Beginning with the line that holds "Close the Installation Wizard window" and ending with the last line below, please copy every line exactly, add nothing, and leave out the pictures.

=====

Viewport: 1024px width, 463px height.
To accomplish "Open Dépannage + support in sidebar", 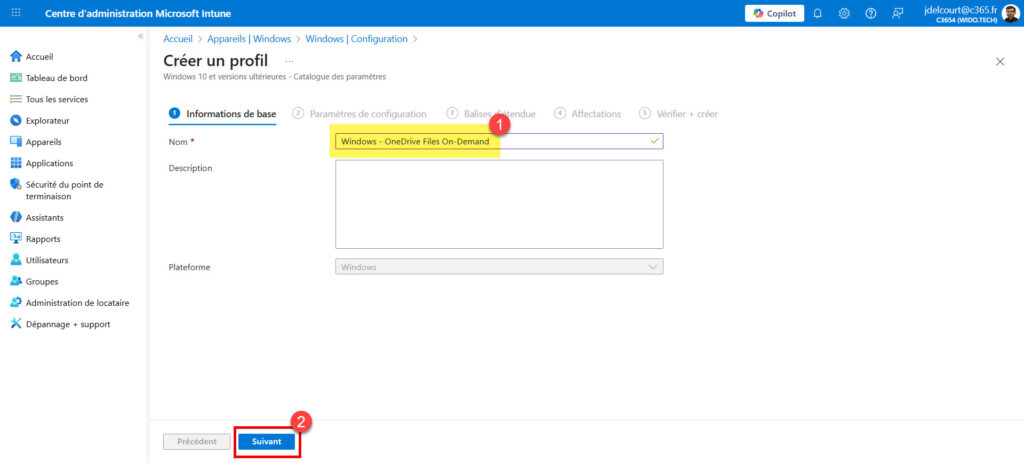I will 67,324.
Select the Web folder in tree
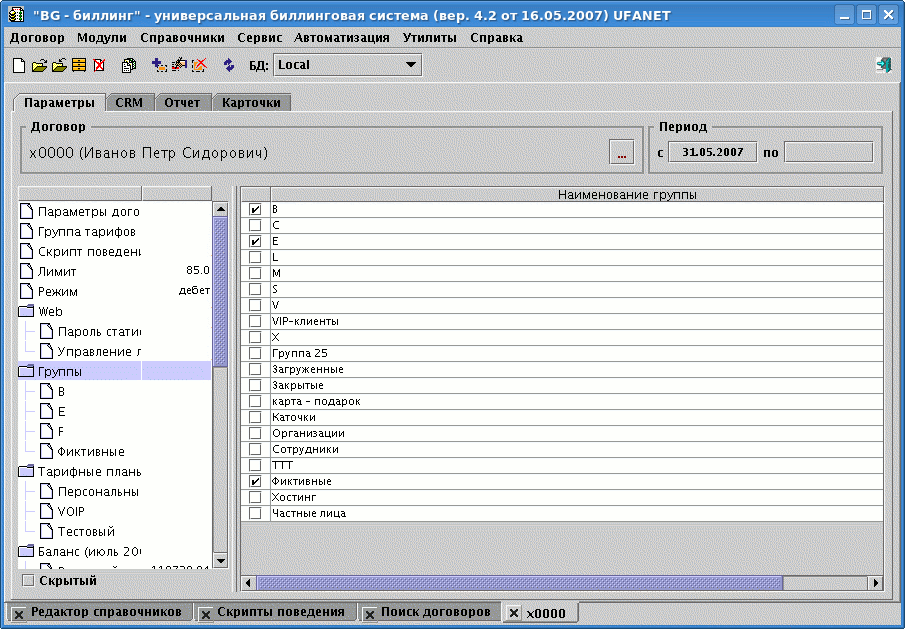This screenshot has width=905, height=629. pos(50,311)
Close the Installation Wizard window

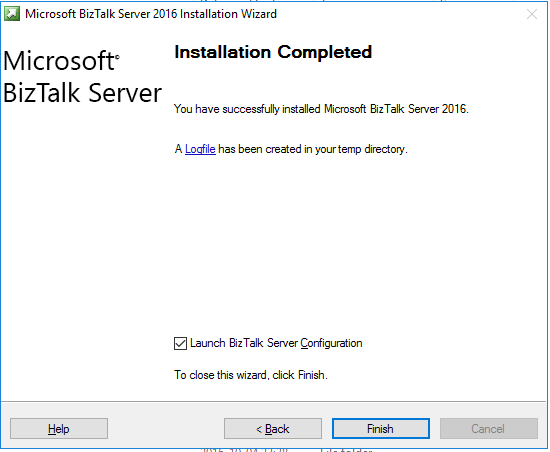point(532,14)
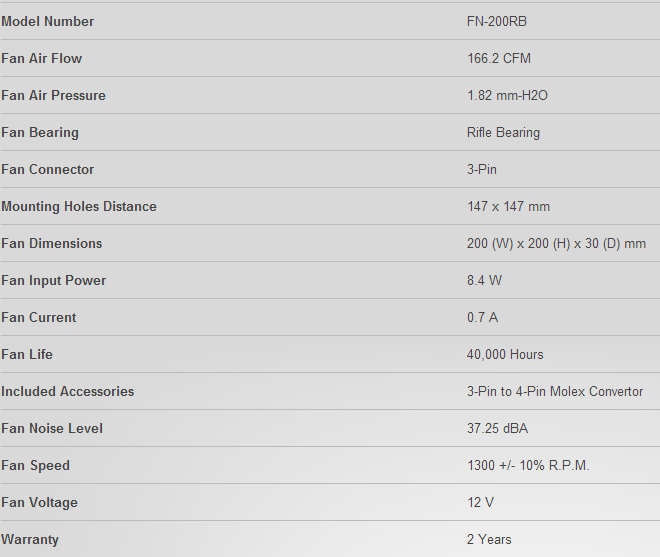Image resolution: width=660 pixels, height=557 pixels.
Task: Click the 0.7 A current value
Action: 483,318
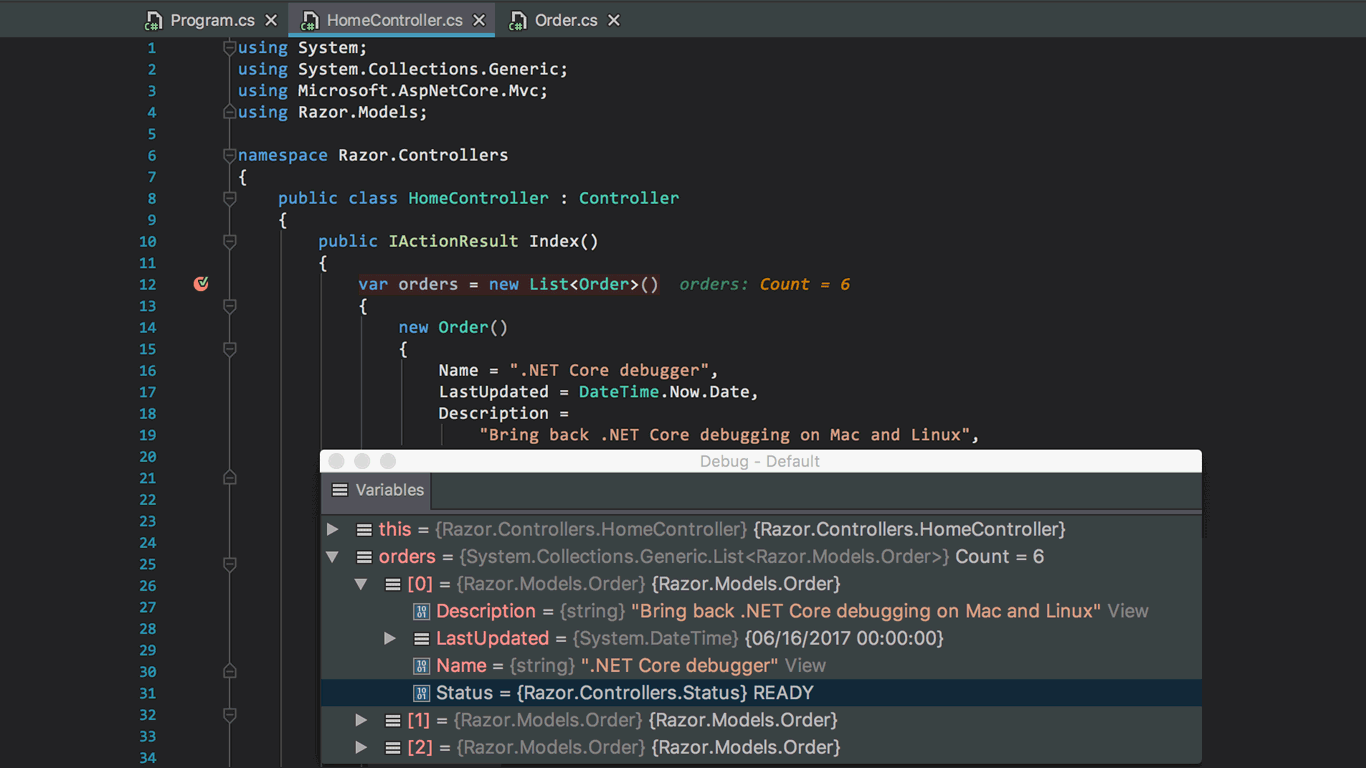This screenshot has width=1366, height=768.
Task: Click the list icon beside the Variables label
Action: tap(340, 490)
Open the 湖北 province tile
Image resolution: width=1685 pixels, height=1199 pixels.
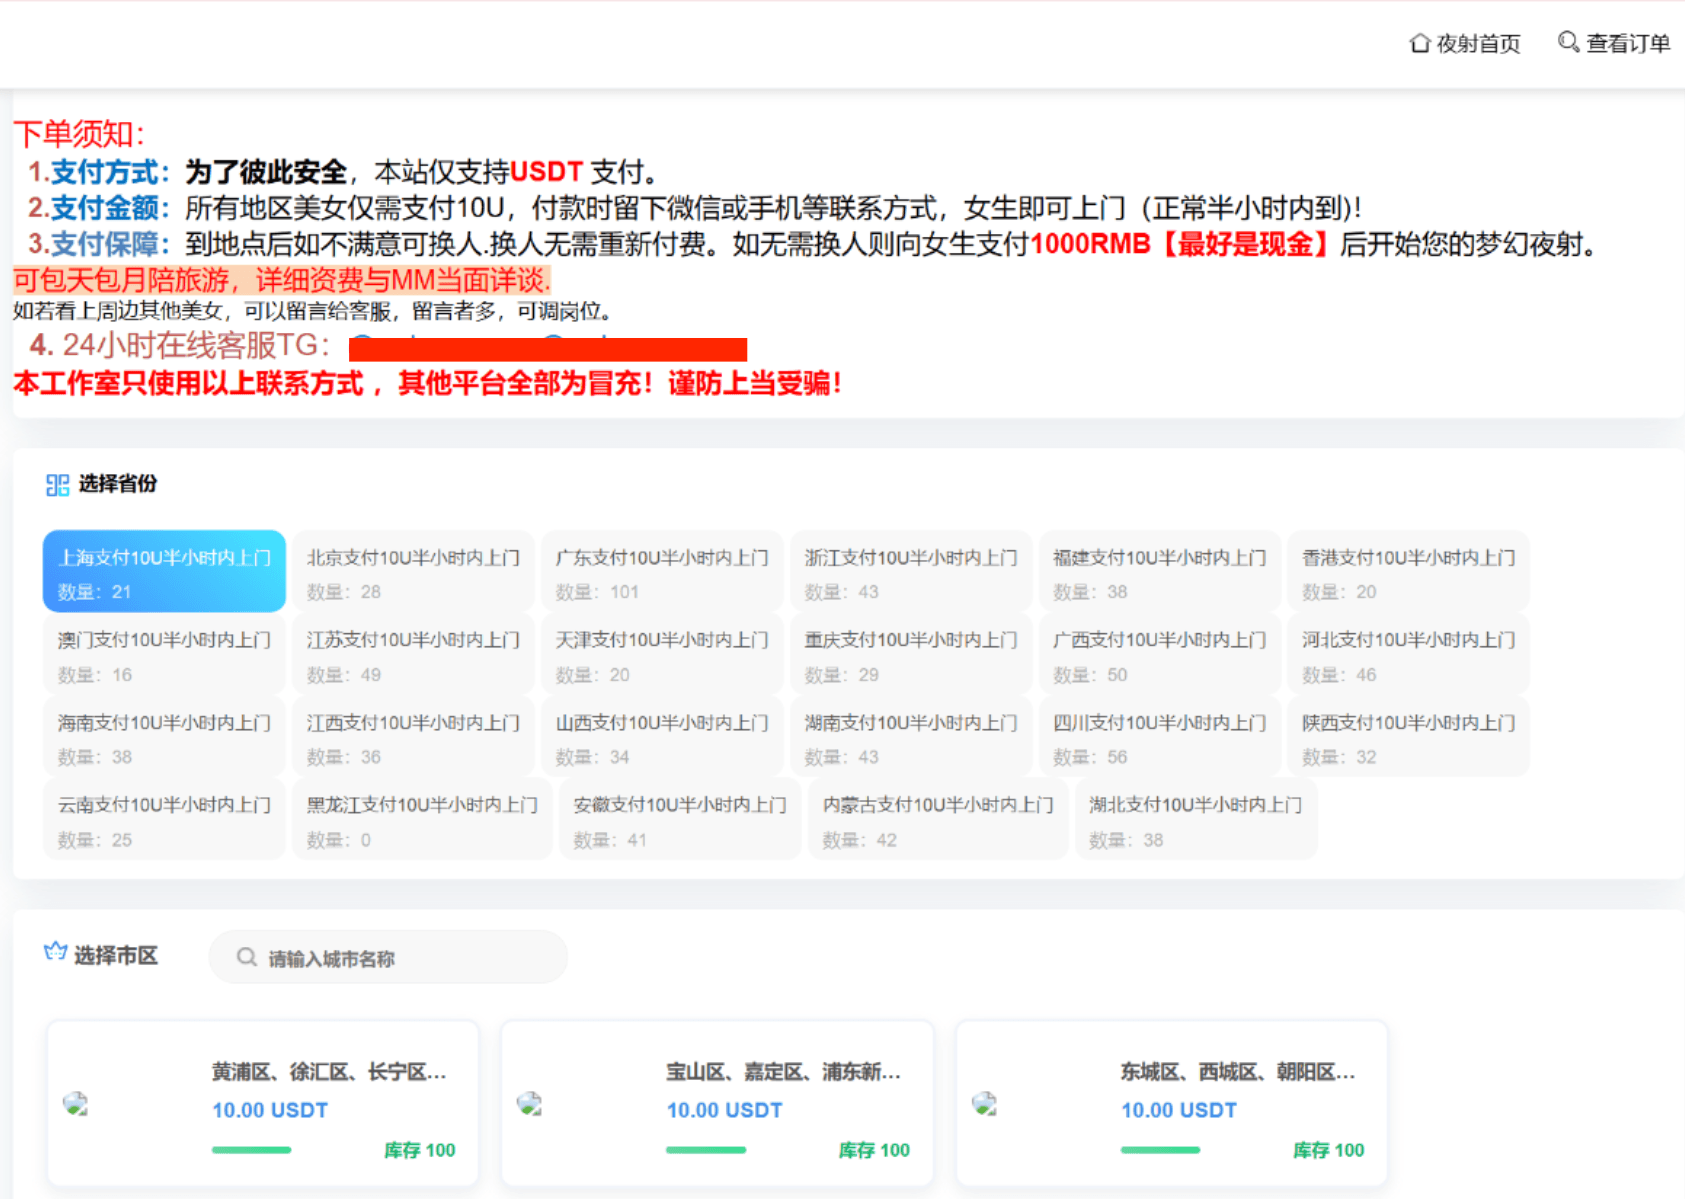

=====

# Response to this exercise
Close the Installation Wizard window

point(532,14)
Image resolution: width=660 pixels, height=557 pixels.
Task: Click the 0.7 A current value
Action: 483,318
This screenshot has width=1366, height=768.
Task: Click the list icon beside the Variables label
Action: tap(340, 490)
Open the 湖北 province tile
Image resolution: width=1685 pixels, height=1199 pixels.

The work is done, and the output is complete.